Queue has a few additional methods which are usually unnecessary:
- putmany(iterable)
- If the queue has infinite size then this adds all items in the iterable to the queue's buffer. So q.putmany(X) is a faster alternative to for x in X: q.put(x). Raises an error if the queue has finite size.
- close()
- Indicates that no more data will be put on this queue by the current process. The background thread will quit once it has flushed all buffered data to the pipe. This is called automatically when the queue is garbage collected.
- jointhread()
This joins the background thread and can only be used after close() has been called. This blocks until the background thread exits, ensuring that all data in the buffer has been flushed to the pipe.
By default if a process is not the creator of the queue then on exit it will attempt to join the queue's background thread. The process can call canceljoin() to prevent this behaviour.
- canceljoin()
- Prevents the background thread from being joined automatically when the process exits. Unnecessary if the current process created the queue.
Note that if a process is killed while it is trying to receive or send to a queue then the data in the queue is likely to become corrupted (because it may become impossible to be sure where the message boundaries lie).
A simplified and faster alternative to Queue(). It is really just a non-duplex pipe protected by a couple of locks.
It has get() and put() methods but these do not have block or timeout arguments. It also has an empty() method.
Warning: Unlike with Queue (when maxsize is zero) using put() may block if the pipe's buffer does not have sufficient space, so one must take care that no deadlocks are possible.
A faster alternative to Queue() which is available on Unix systems which support Posix message queues.
However, posix queues have a maximum number of messages that can occupy the queue at a given time, and each message (when expressed as a pickled string) has a maximum length --- see man 7 mq_overview.
maxsize if specified determines the maximum number of items that be in the queue. Note that unlike Pythons's normal queue type if this is greater than a system defined maximum then an error is raised. If maxsize is zero then this maximum value is used.
msgsize if specified determines the maximum length that each message can be (when expressed as a pickled string). If this is greater than a system defined maximum then an error is raised. If msgsize is zero then this maximum value is used.

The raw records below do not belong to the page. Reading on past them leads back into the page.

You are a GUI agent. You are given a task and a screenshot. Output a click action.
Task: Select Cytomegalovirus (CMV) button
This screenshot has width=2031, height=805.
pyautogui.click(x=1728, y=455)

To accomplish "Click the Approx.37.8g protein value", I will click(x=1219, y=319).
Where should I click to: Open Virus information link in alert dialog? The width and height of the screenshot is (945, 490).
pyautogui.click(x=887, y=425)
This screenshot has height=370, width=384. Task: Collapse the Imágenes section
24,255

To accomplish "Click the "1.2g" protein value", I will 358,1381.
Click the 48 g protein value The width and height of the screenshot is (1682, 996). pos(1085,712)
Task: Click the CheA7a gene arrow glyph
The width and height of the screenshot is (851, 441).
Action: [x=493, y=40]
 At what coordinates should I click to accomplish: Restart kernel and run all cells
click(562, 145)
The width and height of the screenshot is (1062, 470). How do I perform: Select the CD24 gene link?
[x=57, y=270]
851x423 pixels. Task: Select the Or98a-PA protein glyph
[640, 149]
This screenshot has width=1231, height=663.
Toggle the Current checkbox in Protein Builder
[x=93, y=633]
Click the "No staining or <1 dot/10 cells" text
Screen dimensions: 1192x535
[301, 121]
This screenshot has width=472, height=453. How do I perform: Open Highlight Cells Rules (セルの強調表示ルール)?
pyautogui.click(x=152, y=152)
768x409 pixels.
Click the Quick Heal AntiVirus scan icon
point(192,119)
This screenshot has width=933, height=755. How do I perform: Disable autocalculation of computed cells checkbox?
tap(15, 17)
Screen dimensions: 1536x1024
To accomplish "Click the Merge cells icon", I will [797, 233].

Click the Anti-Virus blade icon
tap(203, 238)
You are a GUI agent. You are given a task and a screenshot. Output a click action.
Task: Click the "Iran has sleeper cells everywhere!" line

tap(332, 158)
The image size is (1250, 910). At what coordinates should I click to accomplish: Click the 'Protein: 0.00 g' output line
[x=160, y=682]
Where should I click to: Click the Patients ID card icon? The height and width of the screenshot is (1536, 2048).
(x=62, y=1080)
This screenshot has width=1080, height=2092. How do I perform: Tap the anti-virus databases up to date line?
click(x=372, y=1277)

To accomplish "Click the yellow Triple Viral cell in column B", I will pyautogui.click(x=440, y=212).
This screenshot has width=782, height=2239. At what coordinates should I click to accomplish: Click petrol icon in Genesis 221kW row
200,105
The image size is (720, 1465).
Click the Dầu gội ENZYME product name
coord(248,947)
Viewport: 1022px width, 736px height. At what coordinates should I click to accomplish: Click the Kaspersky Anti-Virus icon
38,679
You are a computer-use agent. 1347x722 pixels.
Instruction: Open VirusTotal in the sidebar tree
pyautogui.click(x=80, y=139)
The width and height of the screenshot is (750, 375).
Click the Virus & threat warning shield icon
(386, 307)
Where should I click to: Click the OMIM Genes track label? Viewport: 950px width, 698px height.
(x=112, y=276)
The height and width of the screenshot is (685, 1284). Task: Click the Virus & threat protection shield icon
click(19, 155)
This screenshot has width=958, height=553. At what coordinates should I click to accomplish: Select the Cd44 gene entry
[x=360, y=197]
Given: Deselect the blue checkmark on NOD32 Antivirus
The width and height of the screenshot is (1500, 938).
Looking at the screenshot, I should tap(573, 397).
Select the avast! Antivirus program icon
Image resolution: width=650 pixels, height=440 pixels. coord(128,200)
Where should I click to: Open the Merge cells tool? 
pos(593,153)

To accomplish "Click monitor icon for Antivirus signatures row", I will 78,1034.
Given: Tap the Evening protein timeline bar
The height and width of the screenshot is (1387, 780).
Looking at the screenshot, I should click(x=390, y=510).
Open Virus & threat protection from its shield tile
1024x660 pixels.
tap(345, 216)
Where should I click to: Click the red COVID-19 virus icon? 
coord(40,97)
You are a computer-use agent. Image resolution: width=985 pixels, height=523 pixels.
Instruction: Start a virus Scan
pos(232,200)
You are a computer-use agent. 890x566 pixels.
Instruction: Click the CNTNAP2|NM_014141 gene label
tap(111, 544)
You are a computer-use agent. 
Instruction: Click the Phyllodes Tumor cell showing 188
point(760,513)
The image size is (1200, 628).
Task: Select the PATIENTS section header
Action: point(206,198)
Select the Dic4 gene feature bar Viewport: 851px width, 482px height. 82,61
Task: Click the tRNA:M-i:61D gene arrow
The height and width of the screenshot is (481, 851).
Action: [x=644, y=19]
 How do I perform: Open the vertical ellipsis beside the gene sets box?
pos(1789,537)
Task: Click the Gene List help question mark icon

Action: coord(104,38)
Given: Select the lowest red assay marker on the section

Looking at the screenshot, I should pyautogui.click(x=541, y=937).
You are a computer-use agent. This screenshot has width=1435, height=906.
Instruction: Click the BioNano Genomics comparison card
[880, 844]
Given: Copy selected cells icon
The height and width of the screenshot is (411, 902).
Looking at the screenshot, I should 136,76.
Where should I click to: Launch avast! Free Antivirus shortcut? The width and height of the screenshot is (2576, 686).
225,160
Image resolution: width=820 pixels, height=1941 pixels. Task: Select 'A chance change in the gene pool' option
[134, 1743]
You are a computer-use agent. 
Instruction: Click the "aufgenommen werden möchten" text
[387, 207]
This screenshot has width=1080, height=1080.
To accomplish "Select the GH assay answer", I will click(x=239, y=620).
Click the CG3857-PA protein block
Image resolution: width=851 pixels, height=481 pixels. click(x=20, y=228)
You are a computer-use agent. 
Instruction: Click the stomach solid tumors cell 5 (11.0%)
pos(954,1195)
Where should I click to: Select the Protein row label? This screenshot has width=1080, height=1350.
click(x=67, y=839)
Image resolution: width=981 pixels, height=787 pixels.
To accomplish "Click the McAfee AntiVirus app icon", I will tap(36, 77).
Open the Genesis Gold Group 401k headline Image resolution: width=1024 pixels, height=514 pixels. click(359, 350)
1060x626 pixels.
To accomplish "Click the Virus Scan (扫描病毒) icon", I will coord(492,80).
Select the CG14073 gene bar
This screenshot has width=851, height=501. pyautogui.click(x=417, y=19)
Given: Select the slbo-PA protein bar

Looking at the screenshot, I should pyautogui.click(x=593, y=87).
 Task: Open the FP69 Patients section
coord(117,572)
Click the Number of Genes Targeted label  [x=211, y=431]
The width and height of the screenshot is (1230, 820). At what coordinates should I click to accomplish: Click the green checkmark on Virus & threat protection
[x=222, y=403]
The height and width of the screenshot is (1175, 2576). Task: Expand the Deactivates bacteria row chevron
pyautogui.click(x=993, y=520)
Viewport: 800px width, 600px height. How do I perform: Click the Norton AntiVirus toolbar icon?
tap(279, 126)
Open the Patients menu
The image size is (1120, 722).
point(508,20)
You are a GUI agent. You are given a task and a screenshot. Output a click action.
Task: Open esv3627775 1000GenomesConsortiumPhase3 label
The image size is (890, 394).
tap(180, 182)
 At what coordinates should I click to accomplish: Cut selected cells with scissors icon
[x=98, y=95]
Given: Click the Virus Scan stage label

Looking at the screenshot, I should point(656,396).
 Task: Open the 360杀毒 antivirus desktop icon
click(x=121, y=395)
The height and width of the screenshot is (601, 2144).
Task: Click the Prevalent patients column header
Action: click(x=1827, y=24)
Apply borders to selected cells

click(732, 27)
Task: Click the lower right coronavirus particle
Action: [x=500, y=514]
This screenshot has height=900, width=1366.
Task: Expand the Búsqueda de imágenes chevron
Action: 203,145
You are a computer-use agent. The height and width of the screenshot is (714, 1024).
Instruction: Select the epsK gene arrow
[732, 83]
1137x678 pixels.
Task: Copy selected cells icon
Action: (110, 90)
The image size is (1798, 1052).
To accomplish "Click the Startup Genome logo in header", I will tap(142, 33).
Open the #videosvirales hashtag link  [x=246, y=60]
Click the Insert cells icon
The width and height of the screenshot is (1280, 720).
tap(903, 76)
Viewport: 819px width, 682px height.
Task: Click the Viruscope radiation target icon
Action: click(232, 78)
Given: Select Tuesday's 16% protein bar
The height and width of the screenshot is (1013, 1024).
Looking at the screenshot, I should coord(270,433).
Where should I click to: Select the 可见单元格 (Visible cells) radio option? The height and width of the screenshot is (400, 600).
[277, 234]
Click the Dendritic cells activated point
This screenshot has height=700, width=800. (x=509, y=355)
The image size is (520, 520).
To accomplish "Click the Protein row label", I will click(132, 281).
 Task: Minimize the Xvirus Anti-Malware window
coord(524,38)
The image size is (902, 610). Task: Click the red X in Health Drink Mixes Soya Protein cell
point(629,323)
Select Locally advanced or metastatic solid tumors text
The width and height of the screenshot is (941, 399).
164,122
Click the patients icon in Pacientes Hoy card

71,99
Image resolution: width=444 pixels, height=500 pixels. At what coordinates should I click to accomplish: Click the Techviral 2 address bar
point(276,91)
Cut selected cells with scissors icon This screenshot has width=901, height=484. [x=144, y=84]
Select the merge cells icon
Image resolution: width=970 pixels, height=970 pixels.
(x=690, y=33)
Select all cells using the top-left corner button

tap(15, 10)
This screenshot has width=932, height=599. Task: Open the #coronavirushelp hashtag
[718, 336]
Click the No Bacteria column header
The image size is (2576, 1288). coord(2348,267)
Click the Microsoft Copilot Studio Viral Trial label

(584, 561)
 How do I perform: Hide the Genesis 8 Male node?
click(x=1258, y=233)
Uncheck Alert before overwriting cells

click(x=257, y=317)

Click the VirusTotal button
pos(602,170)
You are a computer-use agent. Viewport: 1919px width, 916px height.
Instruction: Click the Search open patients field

If one tries to send a message which is too long then ValueError will be raised.
Empty and Full
processing uses the usual Queue.Empty and Queue.Full exceptions to signal a timeout. They are not available in the processing namespace so you need to import them from Queue.
Warning
If a process is killed while it is trying to use a Queue or SimpleQueue then the data in the queue is likely to become corrupted because it may become impossible to be sure where the message boundaries lie. However, PosixQueue does not have this problem.